Yesterday, the contents of a number of files were lost when I
crashed the machine in a failed experiment with SCSI rescan to
remove a hot-unplugged ESATA disk. (Rebuilding the software
RAID10s is another story...) Today, recompiling WINE left 860MB
of dirty blocks needing to be written to disk, according to
/proc/meminfo. After the compilation finished, I waited over 90
seconds, with the system essentially completely idle, and the
amount of dirty data did not go down. Then, when I did a 'sync'
(as a non-root user), immediately everything flushed out to disk
in about 10-15 seconds time and the amount of dirty data went to
zero. (I had "vmstat 3" and xcpustate running, along with a
periodic manual "grep Dirty /proc/meminfo".)
There is a value of 3000 in /proc/sys/vm/dirty_expire_centisecs,
which accoring to this page (and others I have read)
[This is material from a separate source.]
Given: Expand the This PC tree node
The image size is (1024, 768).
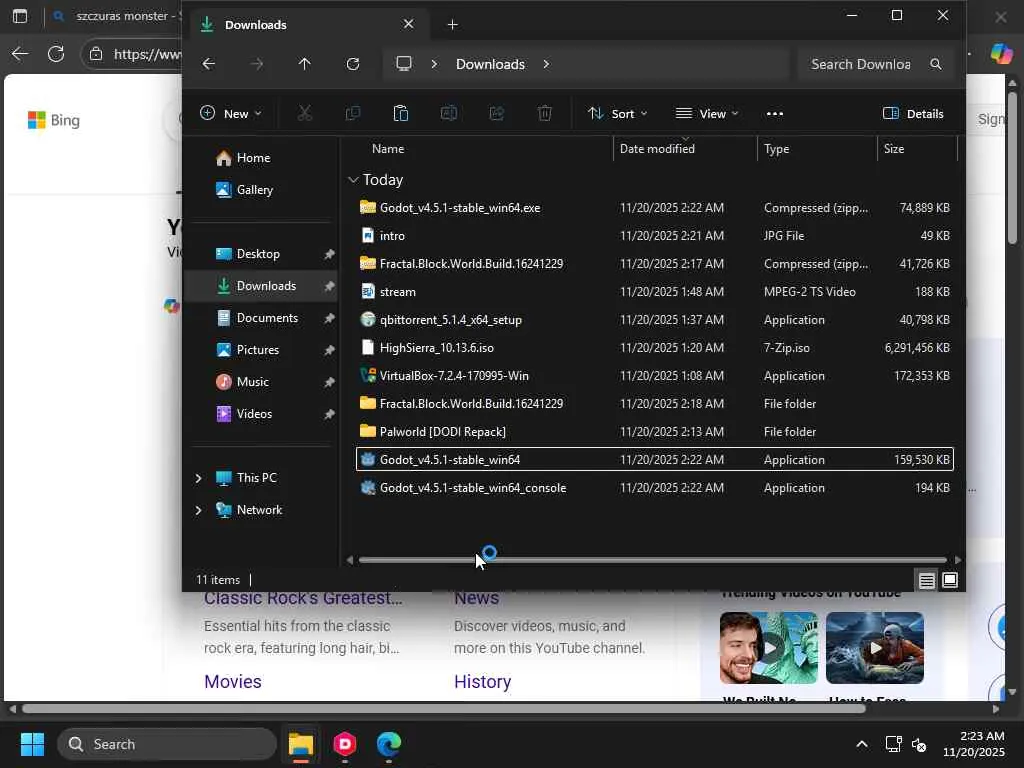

http://www.westnet.com/~gsmith/content/linux-pdflush.htm
means that the kernel's helper processes _should_ get busy and
start to write out any dirty blocks at _MOST_ 30 seconds after
said blocks went dirty. Even approx. 90 seconds after the
compilation job had finished, nothing was getting written. Based
on yesterday's experience, nothing would have been written even
many minutes later.
What gives? Why are my kernel and its helper processes being so
lazy?
Thanks.
--
Robert Riches
spamt...@jacob21819.net
(Yes, that is one of my email addresses.)